▶ [STATED EXERCISE] Keep only the lines of the material below that contain the string "click", and treat uppercase and lowercase as different.

▶ [RECORDS TO USE]
────────────────────

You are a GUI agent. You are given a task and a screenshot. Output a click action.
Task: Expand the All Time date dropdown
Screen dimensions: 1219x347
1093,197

────────────────────

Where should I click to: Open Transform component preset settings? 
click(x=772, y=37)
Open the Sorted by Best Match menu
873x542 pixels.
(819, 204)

────────────────────

▶ [SOLUTION FOR THIS EXERCISE]
You are a GUI agent. You are given a task and a screenshot. Output a click action.
Where should I click to: Open Transform component preset settings? 
click(x=772, y=37)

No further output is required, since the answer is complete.